Required action:
Skip all pictures; return exactly the lines from the one containing "Task: Click the Inherited from column header" through the end of the data.

Records from a data source:
--

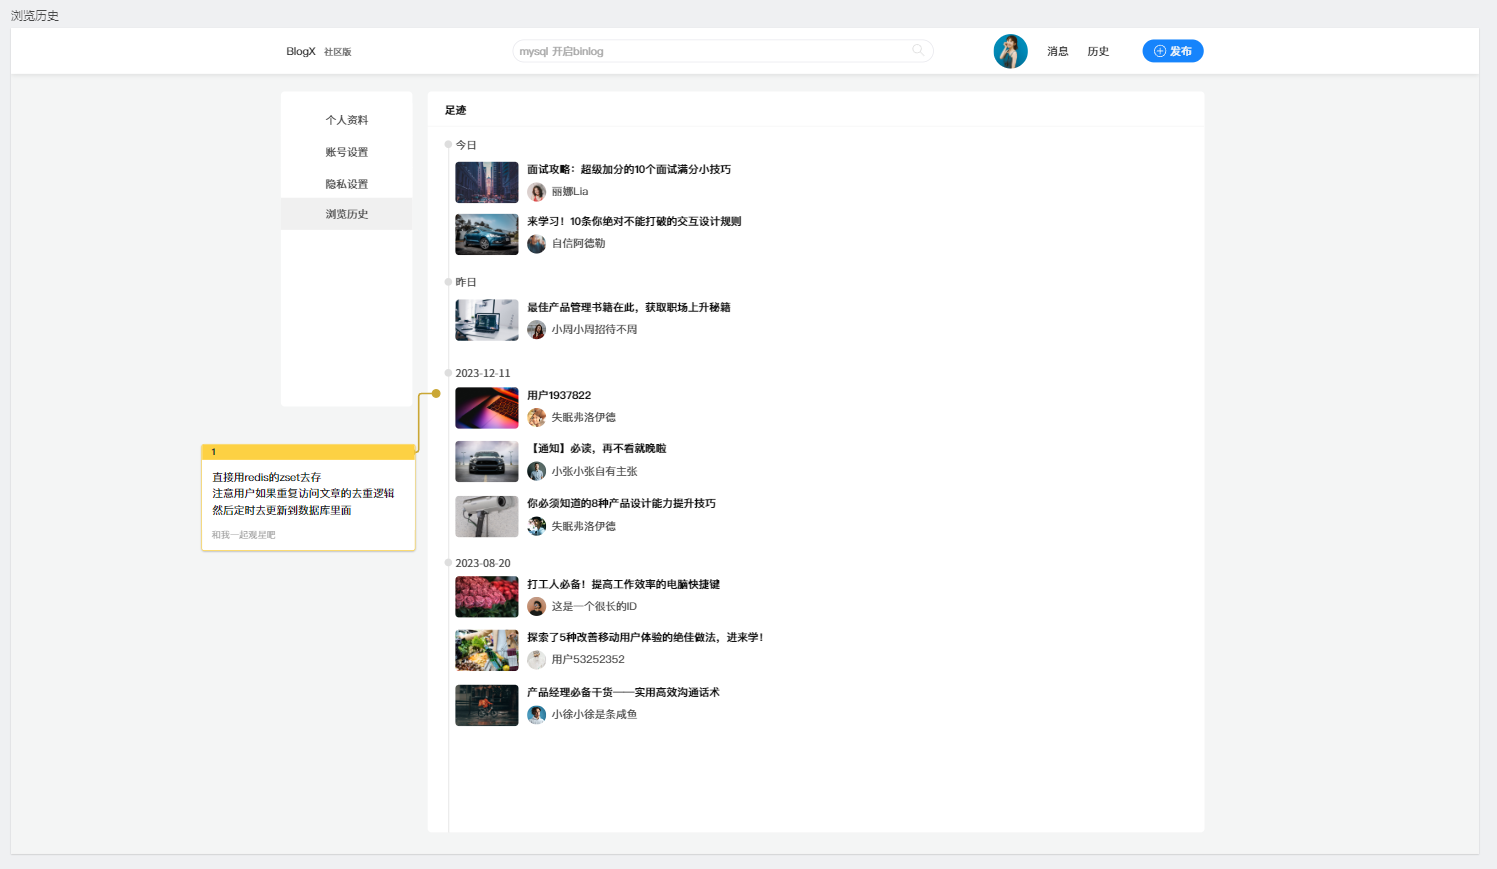Click 小徐小徐是条咸鱼 author avatar
The image size is (1497, 869).
coord(537,715)
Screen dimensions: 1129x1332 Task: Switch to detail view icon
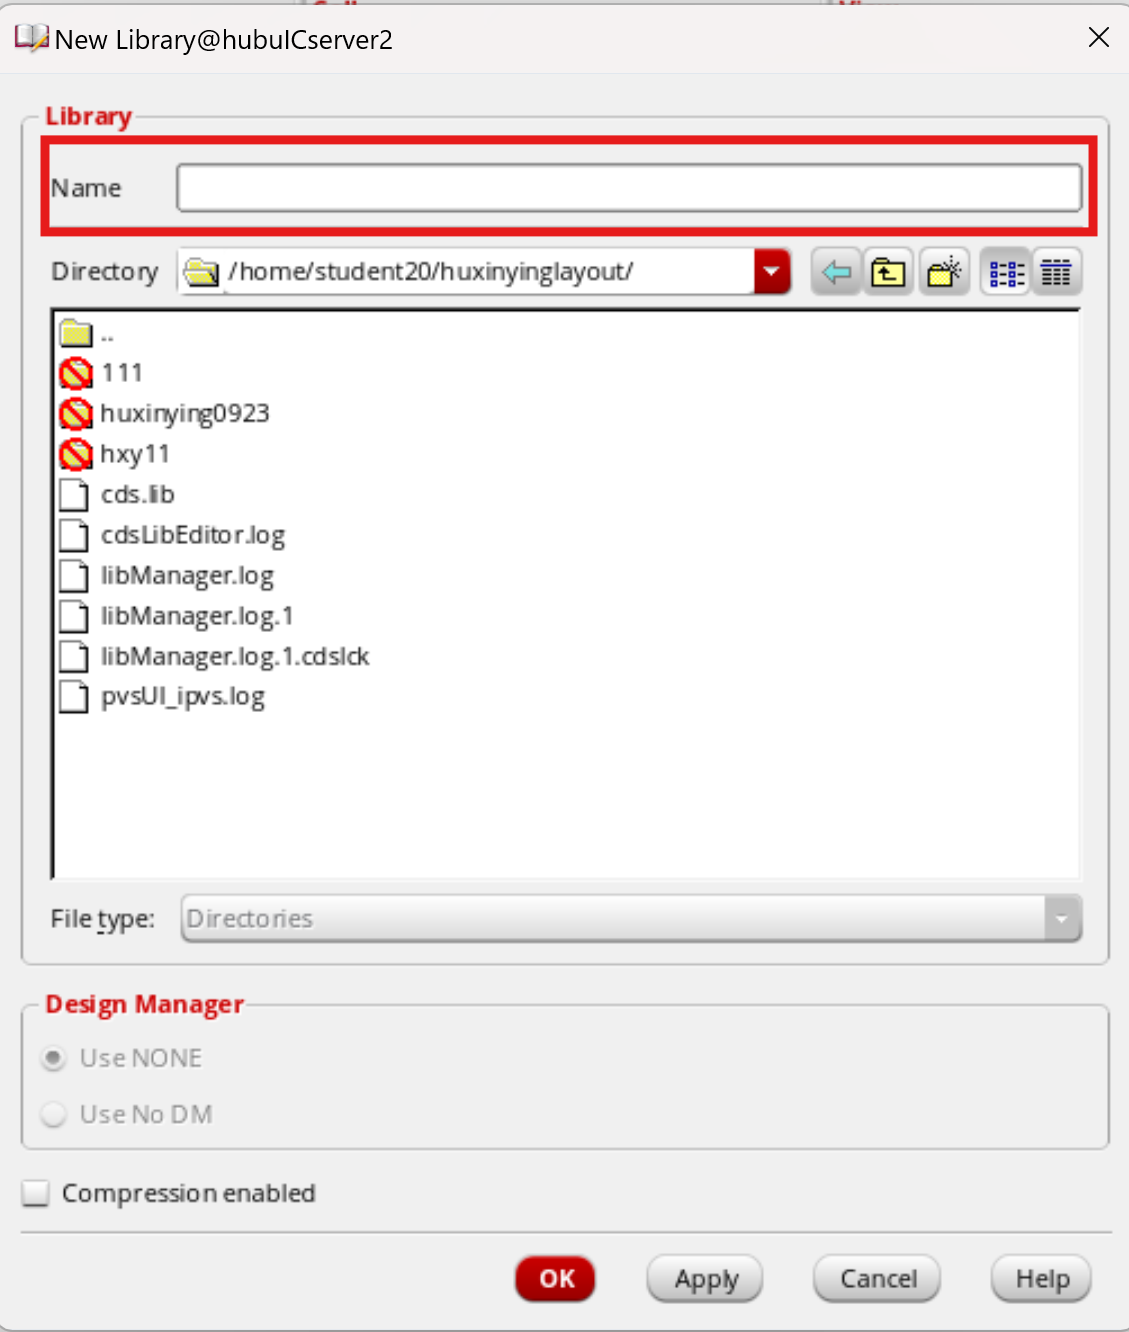(x=1056, y=272)
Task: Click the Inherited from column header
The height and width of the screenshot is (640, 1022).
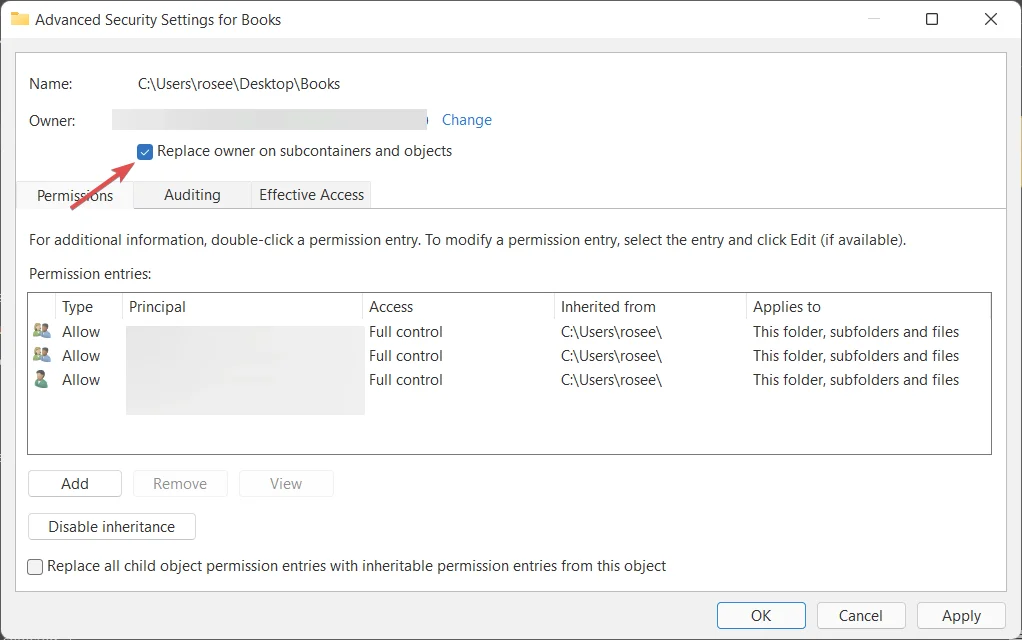Action: pos(608,307)
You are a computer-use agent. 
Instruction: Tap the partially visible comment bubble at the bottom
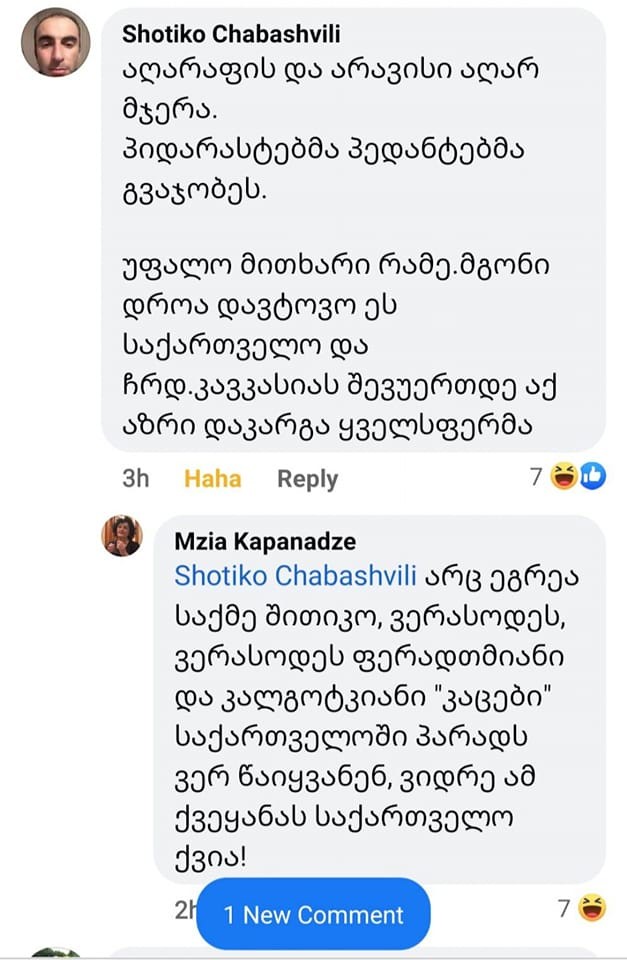click(380, 953)
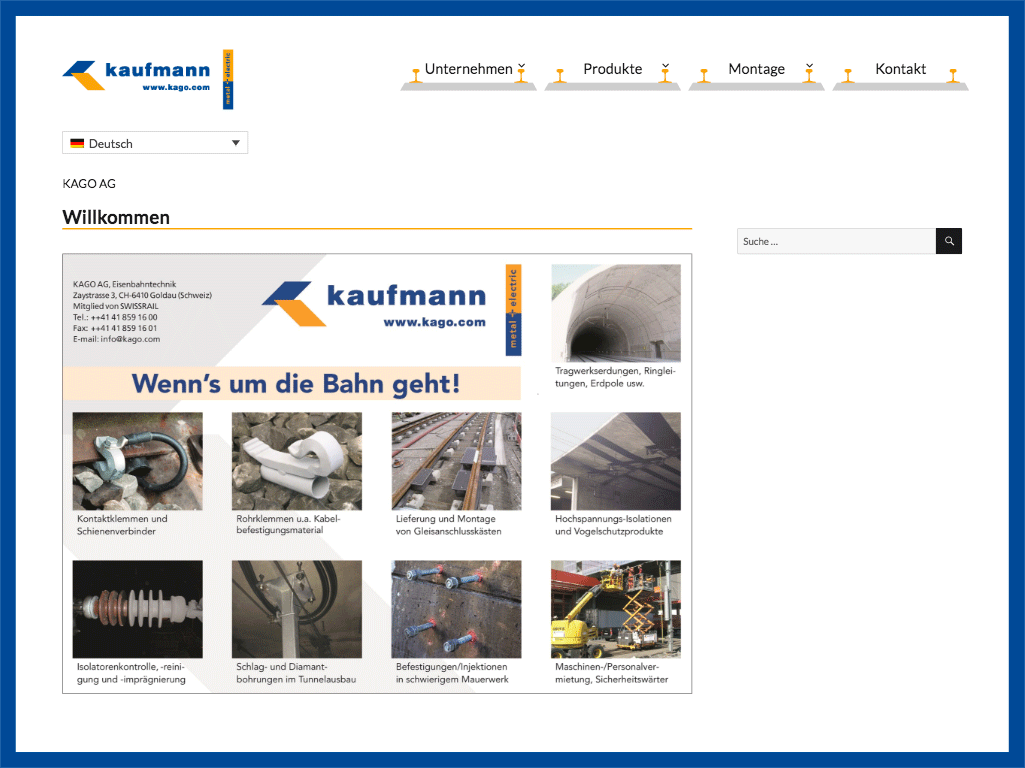This screenshot has height=768, width=1025.
Task: Click the Rohrklemmen cable clamp photo
Action: (297, 461)
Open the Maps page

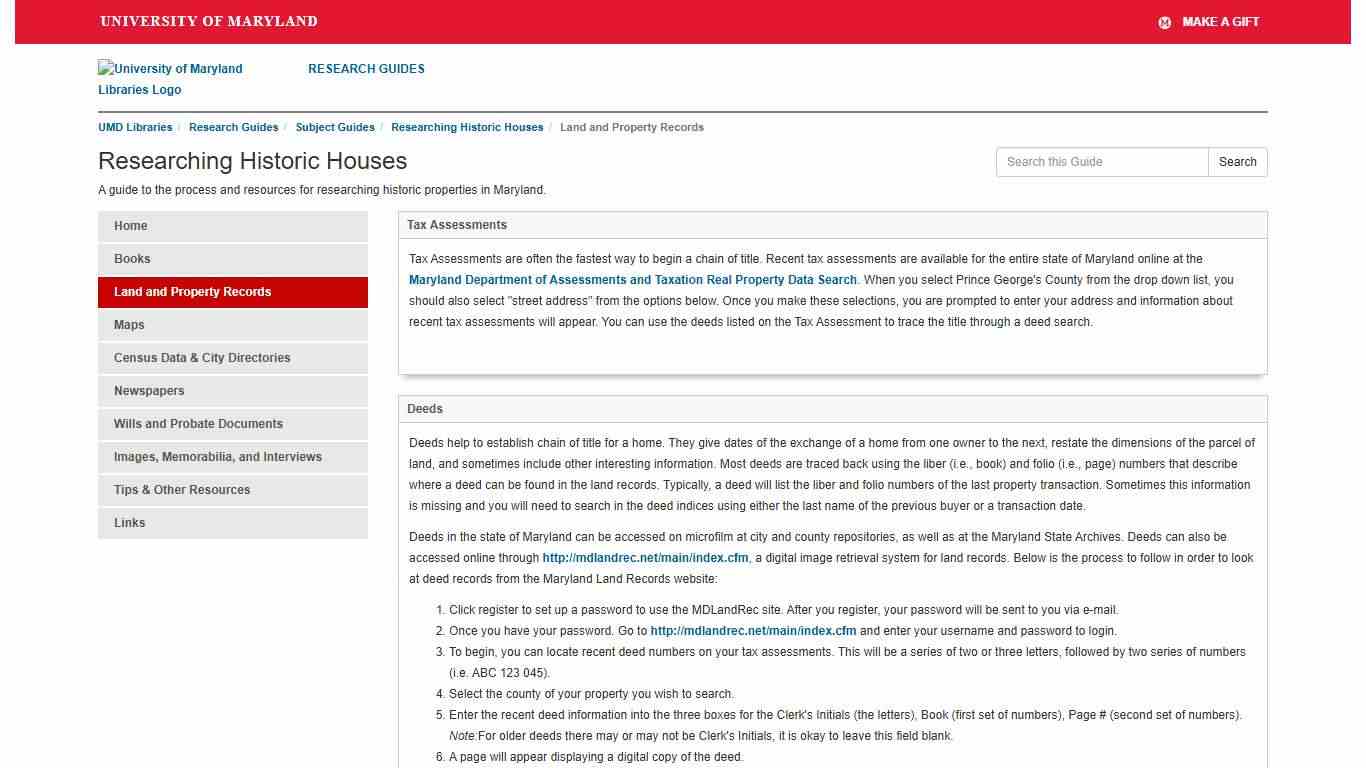(129, 325)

--

Solution for this task:
Task: Click the Inherited from column header
The height and width of the screenshot is (640, 1022).
Action: pos(608,307)
You are a computer-use agent. 
Instruction: Tap the partially visible comment bubble at the bottom
click(380, 953)
This screenshot has height=768, width=1025.
Task: Click the Rohrklemmen cable clamp photo
Action: (297, 461)
Open the Maps page

(129, 325)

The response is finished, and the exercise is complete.